▶ **Written task**:
Please recast every line of the items below as a Markdown table with the columns No and Line, numbering each row and skipping blank lines. Leave the pictures out of the table.
-*-*-
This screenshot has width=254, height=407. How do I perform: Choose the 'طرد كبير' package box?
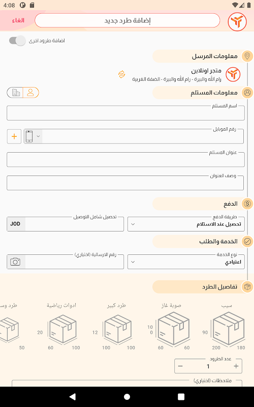116,327
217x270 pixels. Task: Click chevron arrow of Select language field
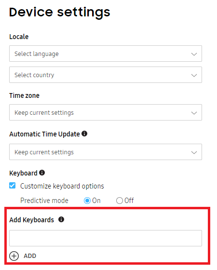click(x=194, y=54)
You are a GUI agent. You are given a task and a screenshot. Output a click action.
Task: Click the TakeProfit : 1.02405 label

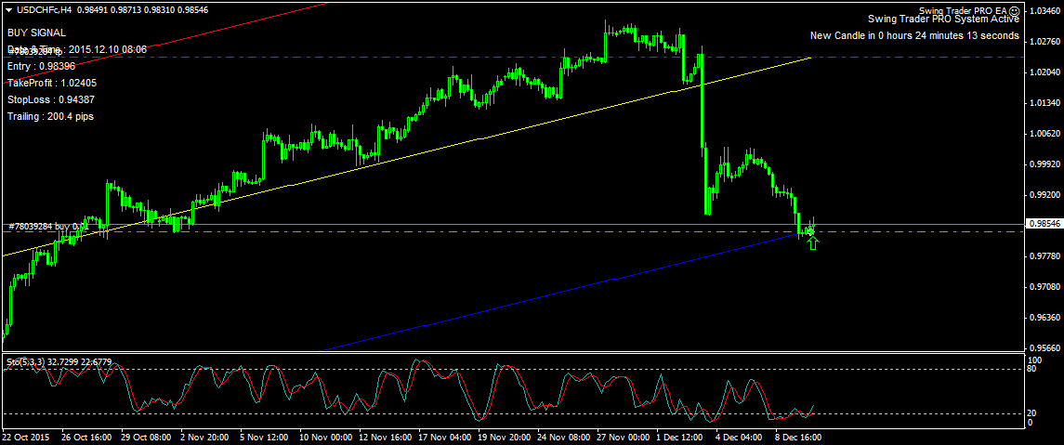point(52,83)
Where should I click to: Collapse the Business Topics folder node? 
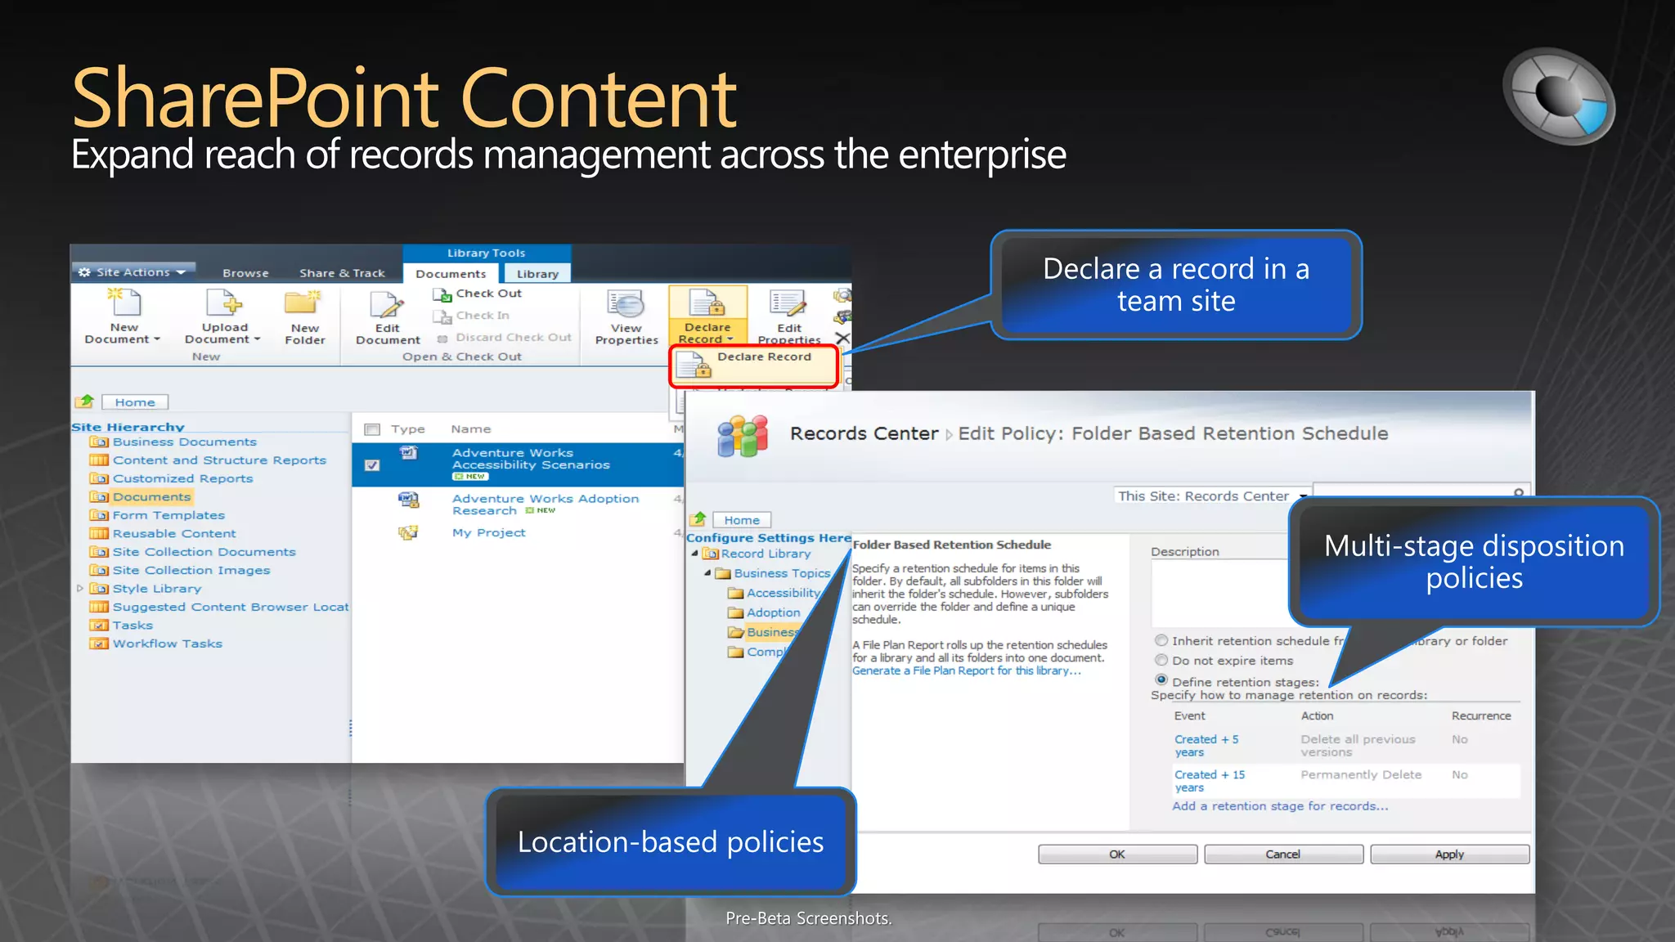(707, 573)
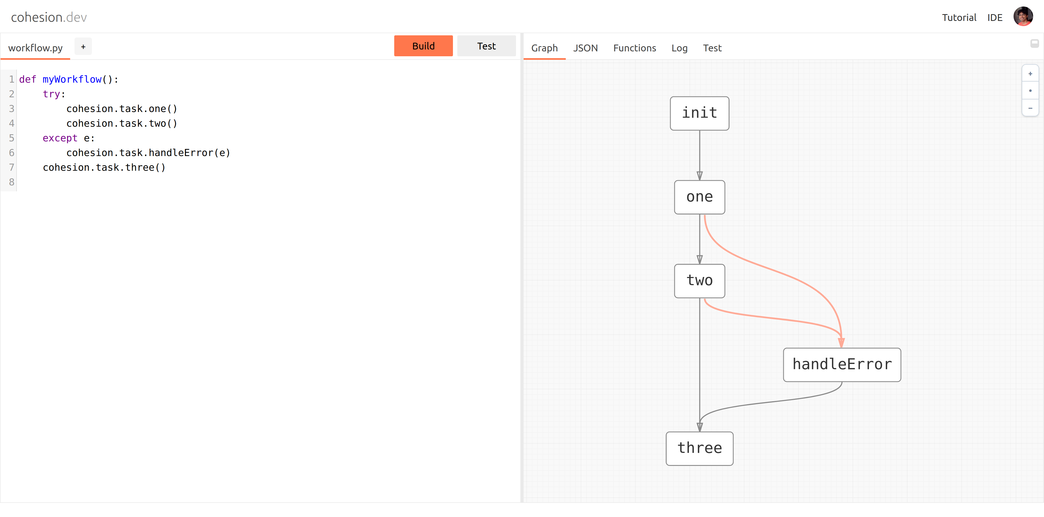1044x517 pixels.
Task: Open the Functions tab
Action: [x=634, y=48]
-*-*-
▶ **Finished exercise**:
| No | Line |
|---|---|
| 1 | This screenshot has width=254, height=407. How do I perform: Choose the 'طرد كبير' package box? |
| 2 | 116,327 |
| 3 | 217x270 pixels. Task: Click chevron arrow of Select language field |
| 4 | click(x=194, y=54) |
| 5 | You are a GUI agent. You are given a task and a screenshot. Output a click action. |
| 6 | Task: Click the TakeProfit : 1.02405 label |
| 7 | point(52,83) |
| 8 | Where should I click to: Collapse the Business Topics folder node?  |
| 9 | (707, 573) |
| 10 | 1044x517 pixels. |
| 11 | Task: Open the Functions tab |
| 12 | Action: [x=634, y=48] |